EmailDomainFinder

EmailDomainFinder is an OSINT program that allows you to uncover a censored domain in an email adress.
For example, you can find out an account's censored email by using the password recovery mode on sites such as Instagram or Twitter.
The email adress will appear like this : h**********6@y***o.com.
Enter this email in EmailDomainFinder, and you'll get this result :
[Match] y***o.com matches with yahoo.com

For common used email, it's not the ideal, but if your target uses rarely used domain, it will never be that fast to uncover what is it.
This program uses a list of 6100 + domain list (https://gist.github.com/ammarshah/f5c2624d767f91a7cbdc4e54db8dd0bf) oftenly updated.

*The 6100+ domain list can be replaced by a list of 15.926.668 domains. See more at the end of the README.

Installation

git clone https://github.com/novitae/EmailDomainFinder
cd EmailDomainFinder
pip install -r requirements.txt
python3 refgen.py

Running refgen.py will get the domain list and generate the technical reference list for the program to work.
To update the domain list, just python3 refgen.py again, it will delete the list and install the latest version.

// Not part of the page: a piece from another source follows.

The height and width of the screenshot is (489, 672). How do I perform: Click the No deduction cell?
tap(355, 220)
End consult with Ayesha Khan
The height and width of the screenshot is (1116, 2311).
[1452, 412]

If you want install the first version where the program asks you directly for the email/domain and if you want to export,
simply replace the first installation line by git clone https://github.com/novitae/EmailDomainFinder/tree/b8b4f708be771a66a32e38e6d37bc35b17fa54e6,
and do the same steps than if it was the actual repo.

Running

To tun the program, do python3 emaildomainfinder.py -h. To enter a mail, do python3 emaildomainfinder.py -c <your_mail>.
To export the match results, do python3 emaildomainfinder.py -c <your_mail> -e.
If you export the result, it will be exported in the folder where emaildomainfinder.py is in a file named DomainsCorrelation.txt.
You can also enter a censored domain name too, it will work.
All the censored characters in the entry needs to be *, no x, ?, or i don't know what else.

How it works ?

First, i'm a beginner in Python, please don't trashtalk me for what you will read if you find that terrible. Thanks.

So, the refgen.py downloads the list of all public domain provider. Then it takes each line of it, and create, what i called, a "reference list".
For example, 0-mail.com will be turned in (6, 3);0-mail.com;0#1 -#2 m#3 a#4 i#5 l#6 .#7 c#8 o#9 m#10 .

So, (6, 3) is the "reference". It is the list of the lenght of each string of each side of the . in the domain.
For example, len(0-mail) equals 6, and len(com) equals 3.
Then, 0-mail.comis simply the mail so we can get it back further to write it.
Finally, 0#1 -#2 m#3 a#4 i#5 l#6 .#7 c#8 o#9 m#10 are the "characters references".
It spells the domain but with the location of each characters after the #.

When you launch emaildomainfinder.py, the email you enter only keeps the part after the @, to only keep the domain. It makes a reference for the email (('i', 'i'), or ('i', 'i', 'i') if the domain have 3 times a .), then it spells the same manner than before the domain to make "character references". It write these in a sort of "cache" txt file.

Then the lines of the "cache" file are turned into a list. Then "character references" part of the domain list is turned into a list too. Then we compare the lists. If all the elements of the list of the entered domain are in the "character references" part of the domain list, we print and/or export the name of the domain.

Replacing the 6.000 domains by 15.926.668 domains

To make a way larger search, you can replace the original 6.100 domain list by a 15.926.668 scrapped on https://www.email-format.com/

Procedure

Follow the instructions of the README of the page where the domain list is coming from. https://github.com/novitae/TitanEmailsDomainList
If you want to go faster :

pip install termcolor
git clone https://github.com/novitae/TitanEmailsDomainList
cd TitanEmailsDomainList
python3 fullrefgen.py

To paste the path of the file it will ask you, take the full_domain_list.txt and drop it in your terminal window.
It will normally write the path for this file. Then click enter.

You will normally see a lot of lines writing themselves fast in your terminal window like this :

Generating reference for email.com
Generating reference for email.com
Generating reference for email.com

It is normal. You can do something else while generating the reference list, it can take a long time.
It took me about 50 minutes with a 2,3 GHz Intel Core i5 two core.

Once the full_domain_list.txt generated, copy it to EmailDomainFinder. Replace the old one.
If there's no old, don't run the refgen.py program in EmailDomainFinder, or it will erase the full domain list to replace it by the 6.100 domains one.